Giacomo Mameli, giornalista, è specializzato nel raccontare le eccellenze della “Sardegna delle eccezioni” (è il titolo del suo ultimo libro). La Sardegna non investe in cultura e soprattutto non ama la cultura del lavoro.  Attingendo alle numerose storie “eccezionali”  da lui presentate nei suoi libri Mameli  ha voluto indicare una via ai giovani per avere successo professionale. In Sardegna la massa dei giovani non si schioda dal bar; bisogna fare come coloro che si rimboccano le maniche, che una volta raggiunta la laurea inviano il loro curriculum a società, istituzioni straniere senza complessi di inferiorità. Certo all’estero i curricula li leggono e sono capaci di affidare un incarico di alta responsabilità, se il soggetto lo merita, dopo solo due giorni dal ricevimento del curriculum (cosa impossibile in Italia)

Mameli ha evidenziato il grande successo delle donne che si sono impegnate in Sardegna e all’estero in lavori creativi, senza risparmi di fatica. Mameli ha concluso indicando una strada ben precisa: le eccezioni devono diventare regole. I giovani devono avere coraggio di sperimentare strade nuove, sottraendosi alla “dittatura delle mediocrità” che sembra dominare nella nostra isola.

Don Pietro Borrotzu, responsabile della Pastorale del Lavoro per La Sardegna, ha citato le tesi espresse da Bachisio Bandinu nel suo libro di alcuni anni fa “Lettera  a un giovane sardo” (1996). Il giovane sardo deve giostrarsi in una duplice appartenenza tra il globale e il locale. Oggi si producono solo oggetti-merce e non oggetti-segno: questi ultimi sono i soli che rimandano a una cultura non schiava dei consumi imposti dalla situazione e dalla prospettiva del non lavoro: alcool, droghe.

Ha ragione Franco Manca nel dire che gli interventi per attenuare la povertà rischiano di essere orientati all’assistenzialismo fine a sé stesso, è anche vero però che la povertà in Sardegna non è una condizione astratta. E lo dimostra il  grande numero delle famiglie che hanno chiesto di avere accesso al programma di solidarietà attivato dalla Regione Sardegna.

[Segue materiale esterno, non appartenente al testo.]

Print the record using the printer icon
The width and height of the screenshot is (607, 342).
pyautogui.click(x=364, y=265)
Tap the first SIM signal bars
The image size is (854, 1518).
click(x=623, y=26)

Don Borrotzu ha quindi illustrato i principi del movimento che prende il nome dalla “Carta di Zuri”, il cui obiettivo è quello di fare la guerra alla povertà e di favorire in tutti i modi l’inclusione sociale, cercando quindi innanzitutto di contrastare la disoccupazione giovanile.

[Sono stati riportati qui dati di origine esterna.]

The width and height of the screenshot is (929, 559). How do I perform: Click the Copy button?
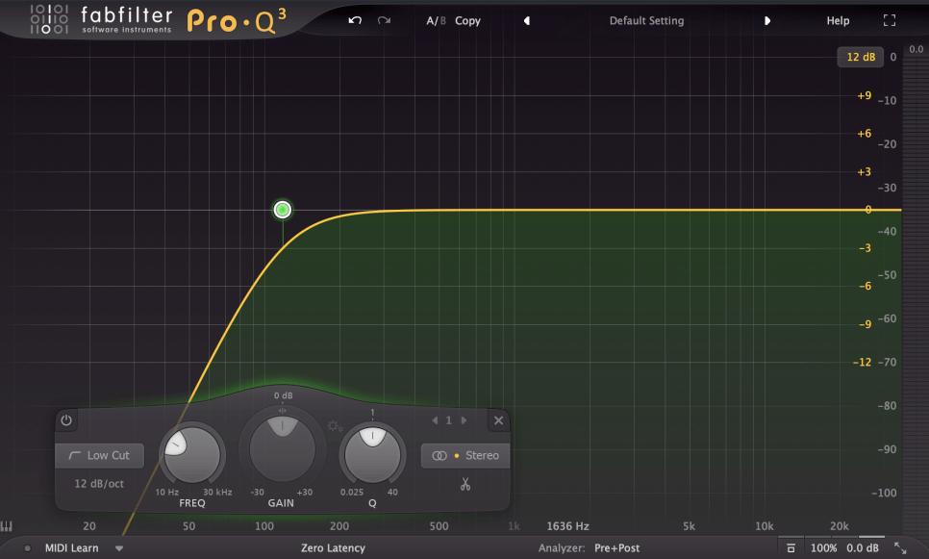(x=468, y=20)
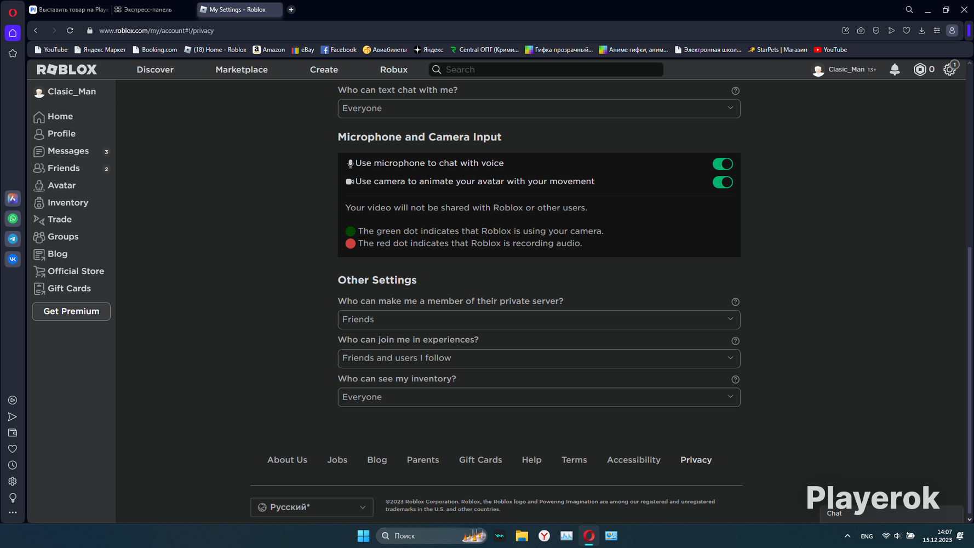Viewport: 974px width, 548px height.
Task: Click the Get Premium button
Action: pyautogui.click(x=71, y=311)
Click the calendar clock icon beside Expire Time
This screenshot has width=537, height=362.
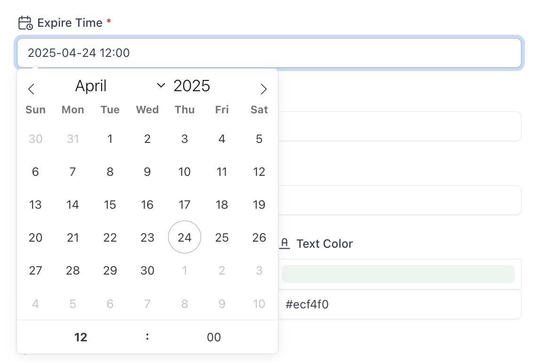point(25,23)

All’incontro ha portato il saluto l’assessore regionale al lavoro Antonello Liori. Il suo messaggio è stato letto dal suo addetto stampa, Fabio Meloni.

Ha scritto Liori:  “I giovani rappresentano la continuità ed il futuro dell’organizzazione dell’emigrazione sarda nel mondo. È perciò fondamentale  agevolare la partecipazione ed il coinvolgimento delle giovani generazioni, realizzando gradualmente una staffetta generazionale con chi ha avuto il grande merito di aver creato una fitta rete di associazioni e di attività, in tutto il mondo. Intendiamo per giovani – precisa Liori – sia le nuove leve di emigrati, sia i tanti sardi di seconda e terza generazione che sentono ancora forte il legame con l’Isola. Cercherò di farlo realizzando iniziative, idee e progetti che possano interessare i giovani, sia nel campo della cultura e del sociale che della formazione”.